Edward II has just been deposed and possibly murdered by his queen Isabella of France in favor of her son Edward III. A war with France is looming around the corner. Serfs are working the fields for their lords. If the harvest is poor, many of them will die of starvation. And then there’s a pandemic which we now refer to as the Black Death. These really are the Dark Ages. Full of war, filth and disease.

If you’ve recently read Pillars, you will discover the characters of World without end are very alike. A character is either bad, like Ralph or Godwyn, or good, like picture perfect Merthin. There seems no in between. Caris and Merthin remind us of Jack and Aliena, but in some way these characters felt more lifelike. Especially Gwenda who suffers a lot, she was my favourite of the lot.

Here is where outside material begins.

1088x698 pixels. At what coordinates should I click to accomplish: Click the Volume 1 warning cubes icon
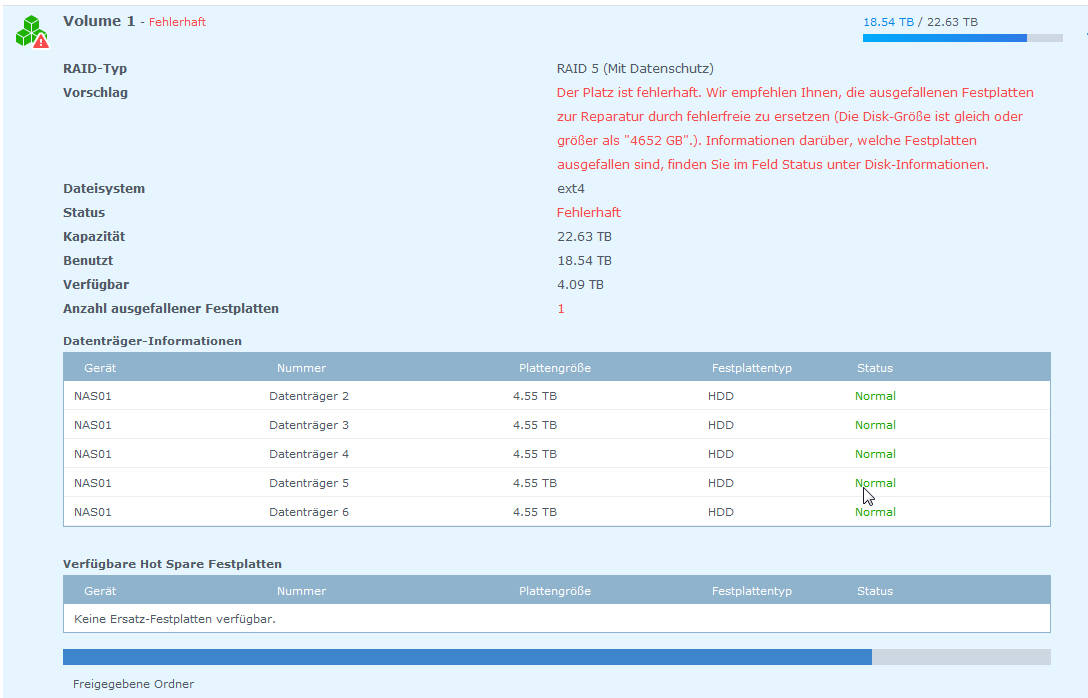31,32
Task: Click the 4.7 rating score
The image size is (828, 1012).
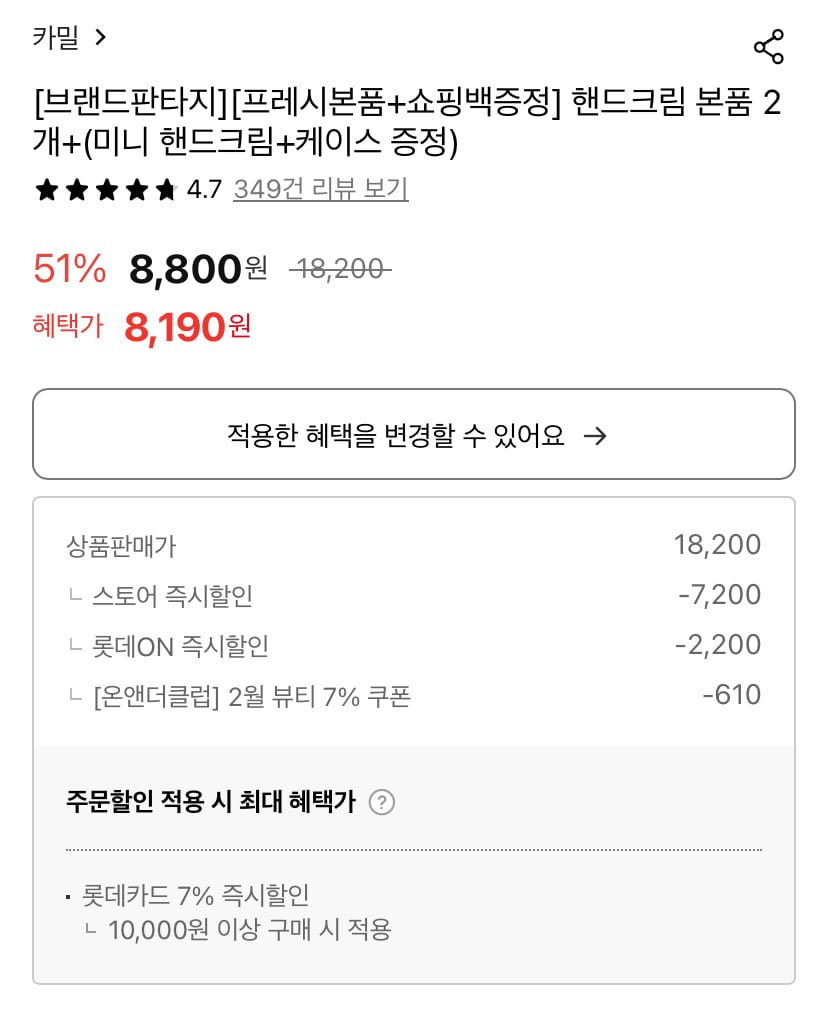Action: tap(204, 190)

I read Pillars years ago, so I didn’t mind the similarities. Follett uses the same recipe but it works for me. I was absorbed in this cleverly built medieval story about four people and their families. I read Follett for the first time in English but his writing is so easy to read that I was looking forward to my reading time at night. It’s a big book but it didn’t feel like that at all. I wish there were more books like this.

The next book in the series ‘A column of fire’ takes place during Tudor times and is already sitting on my shelves.

Rating: 4.5 out of 5.

Have you read anything by Ken Follett?

2 thoughts on “World without end by Ken Follett

  1. I enjoyed this, but I did find the characters and plot too similar to The Pillars of the Earth. I didn’t like the third book as much and I still have the fourth one, The Evening and the Morning, on my TBR.